- _AIM_: Please write out all the records again with "Given" switched to "Instruction" and nothing else changed, leaving out the pictures.

[START OF PROVIDED INFORMATION]

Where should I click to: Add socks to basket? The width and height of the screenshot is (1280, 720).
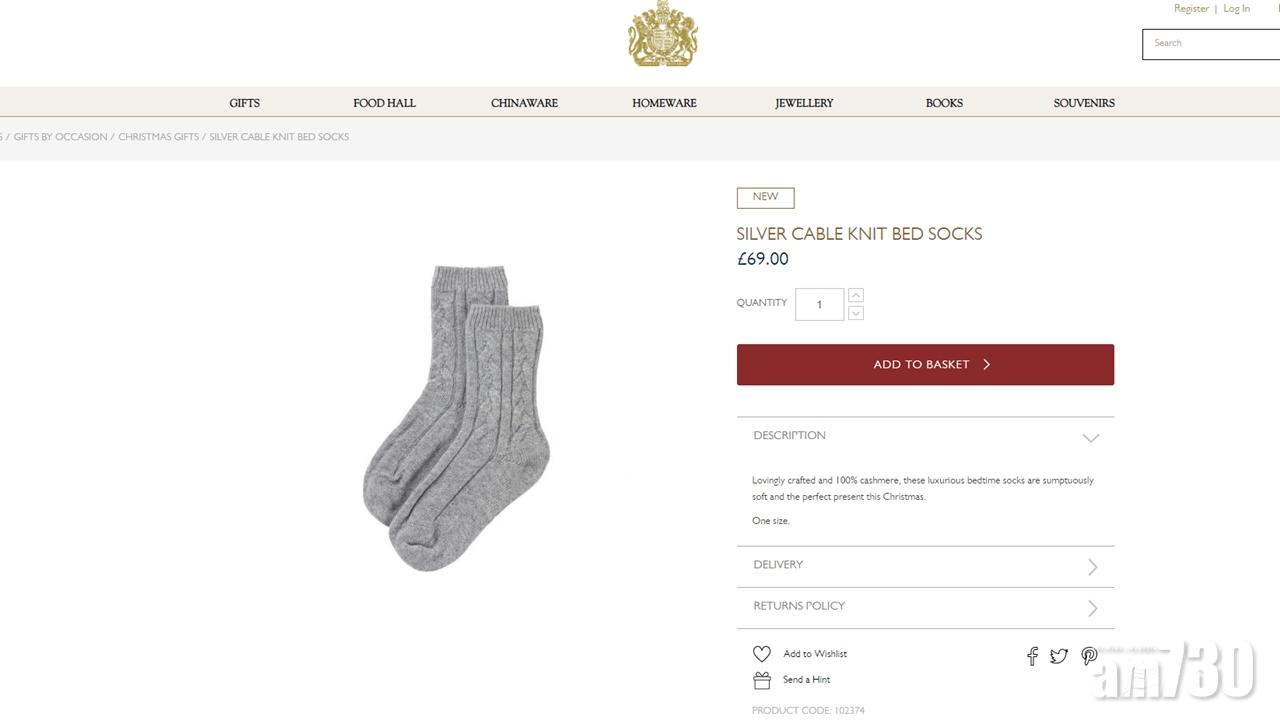(x=925, y=365)
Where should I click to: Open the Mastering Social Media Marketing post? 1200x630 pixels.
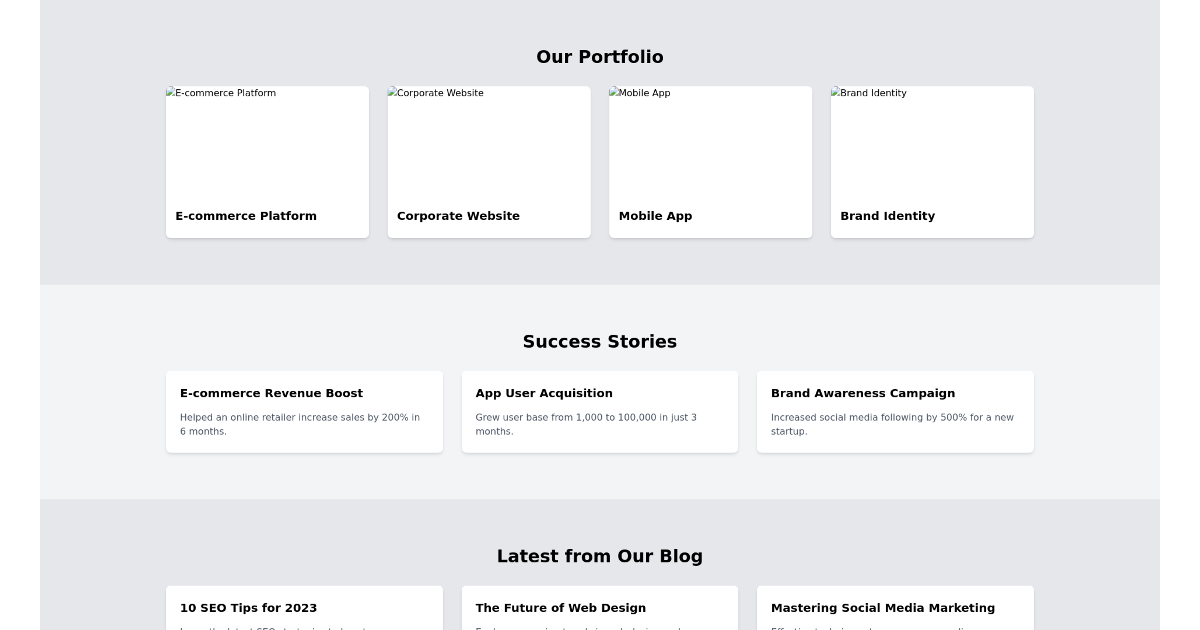(895, 607)
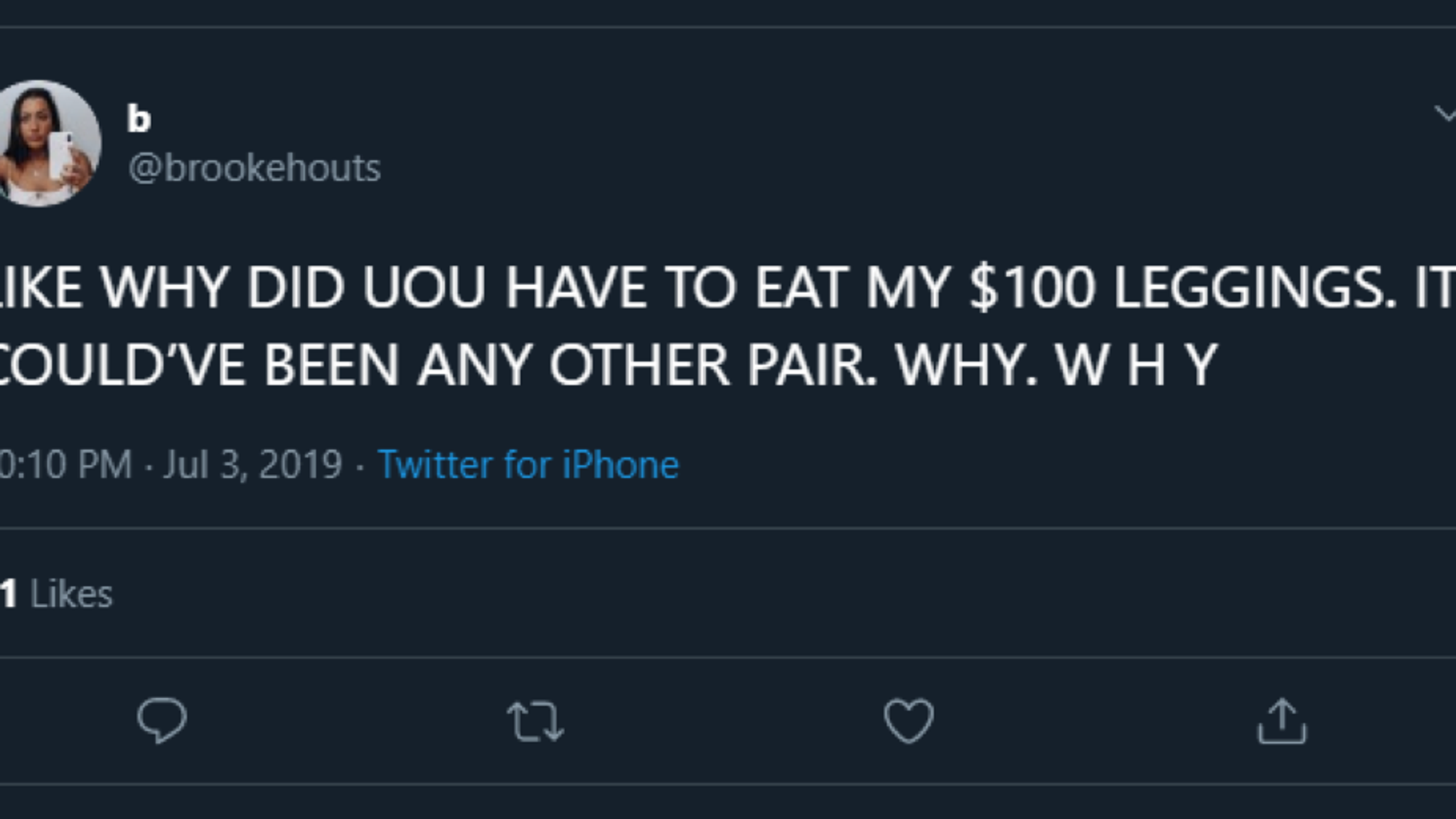Click the display name "b"
The width and height of the screenshot is (1456, 819).
(139, 119)
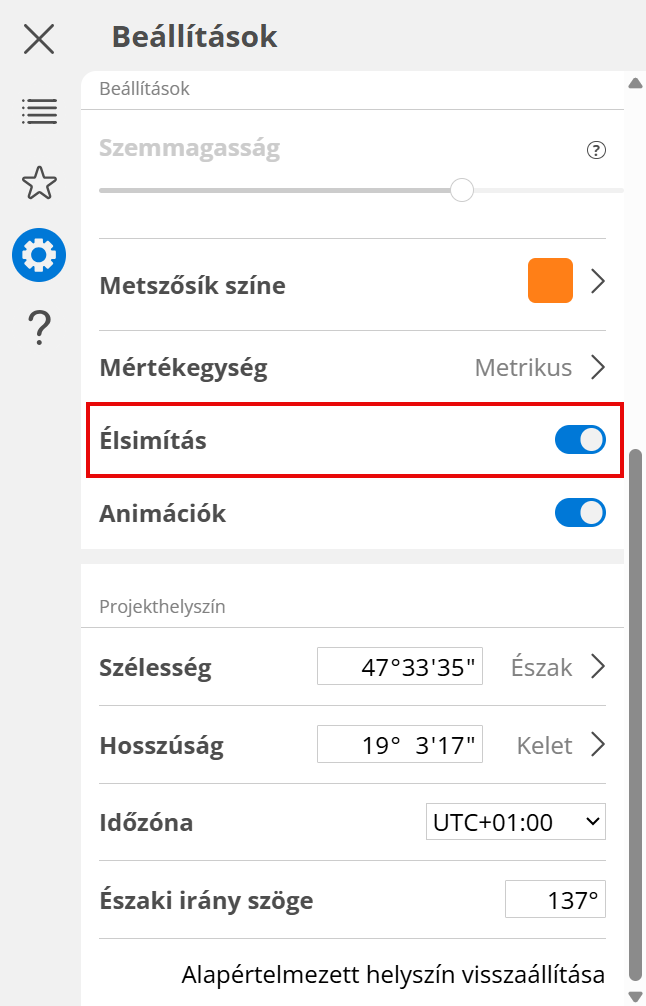Click Alapértelmezett helyszín visszaállítása
Viewport: 646px width, 1006px height.
click(x=393, y=974)
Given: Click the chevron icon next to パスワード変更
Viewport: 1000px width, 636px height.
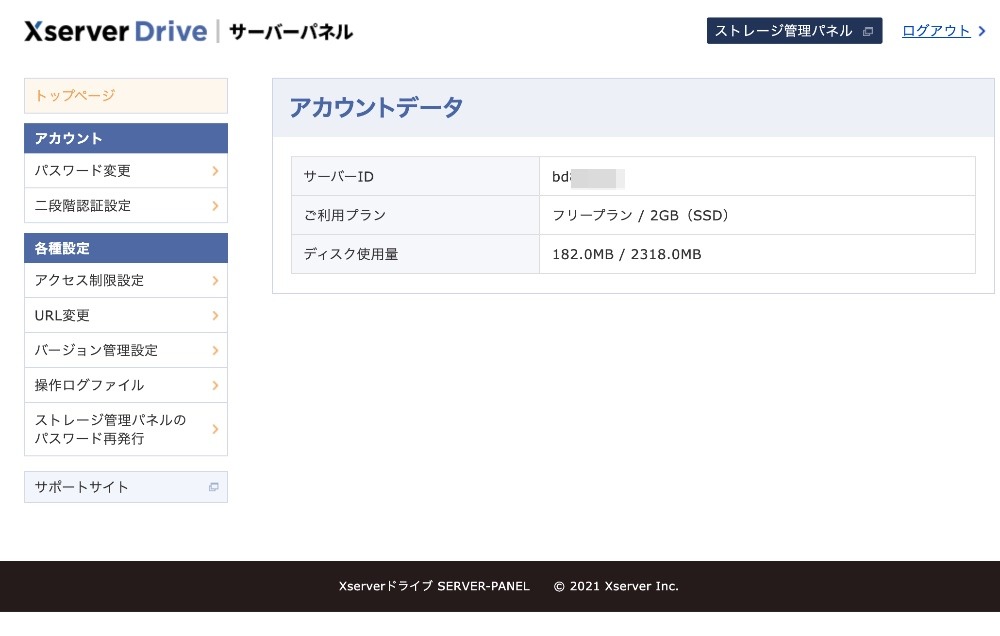Looking at the screenshot, I should (x=214, y=170).
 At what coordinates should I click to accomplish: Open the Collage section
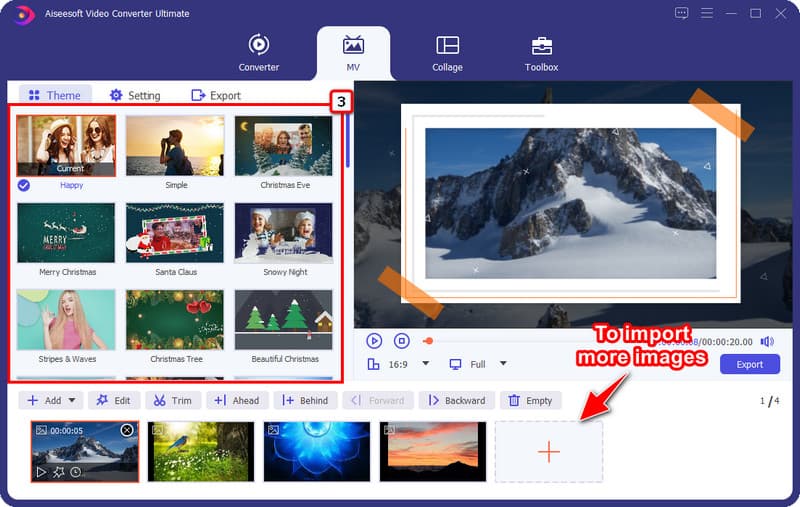click(447, 54)
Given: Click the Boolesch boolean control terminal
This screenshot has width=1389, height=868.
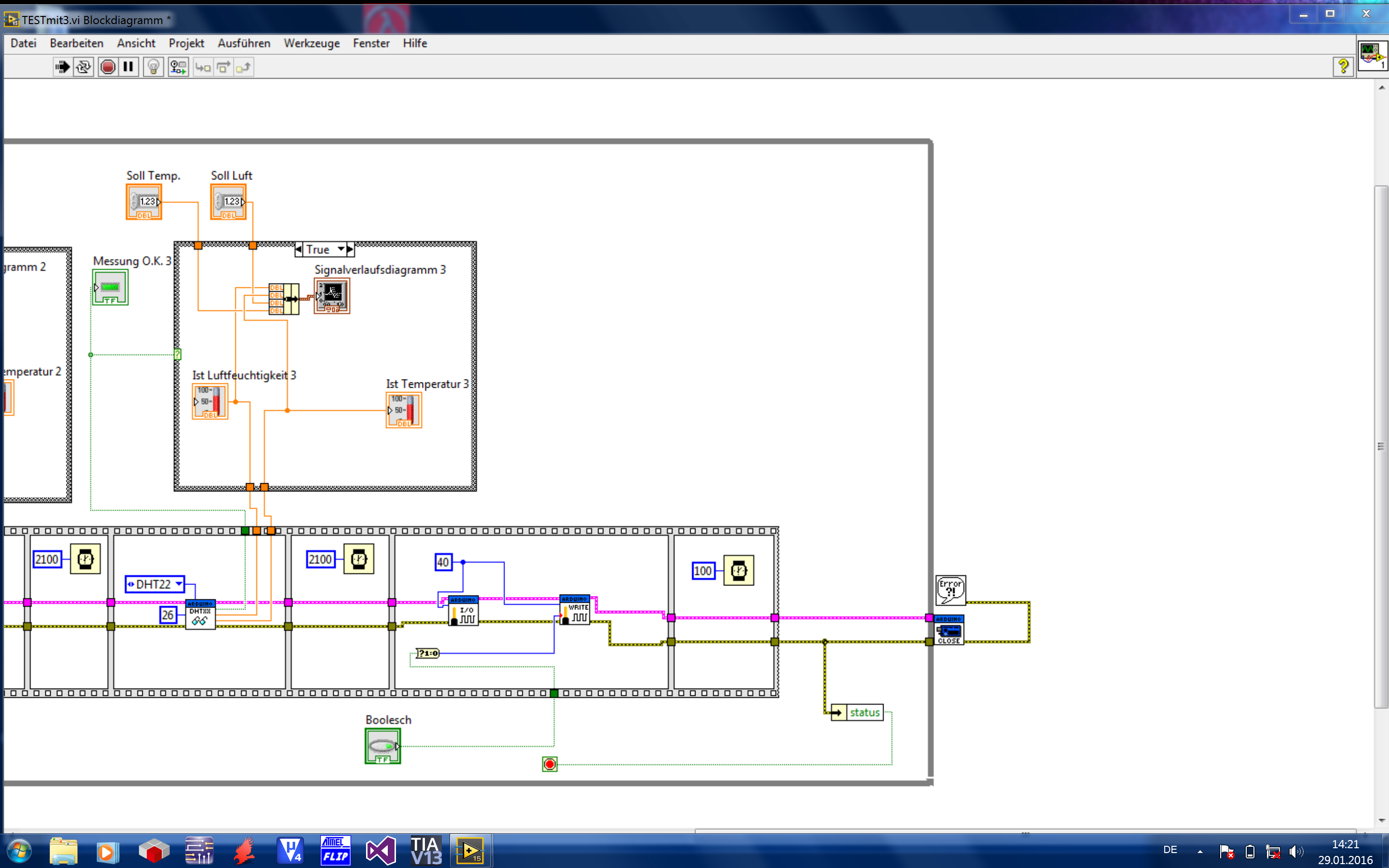Looking at the screenshot, I should (x=382, y=745).
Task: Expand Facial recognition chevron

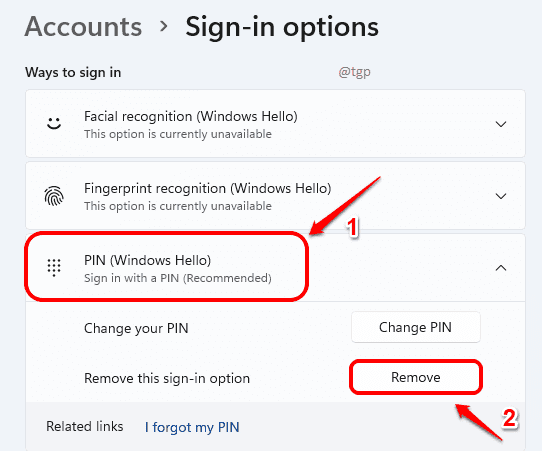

[END OF PROVIDED INFORMATION]

- _ANSWER TO THE TASK_:
Where should I click to: Add socks to basket? The width and height of the screenshot is (1280, 720).
(x=925, y=365)
Where should I click to: Open the Mastering Social Media Marketing post? 1200x630 pixels.
(895, 607)
Click the display name "b"
The width and height of the screenshot is (1456, 819).
(139, 119)
Click Alapértelmezett helyszín visszaállítása
Viewport: 646px width, 1006px height.
click(x=393, y=974)
Instruction: Click the chevron icon next to パスワード変更
Viewport: 1000px width, 636px height.
Looking at the screenshot, I should (x=214, y=170).
 At what coordinates should I click to accomplish: Open the Collage section
click(447, 54)
Instruction: Click the Boolesch boolean control terminal
This screenshot has width=1389, height=868.
Looking at the screenshot, I should (x=382, y=745).
Task: Expand Facial recognition chevron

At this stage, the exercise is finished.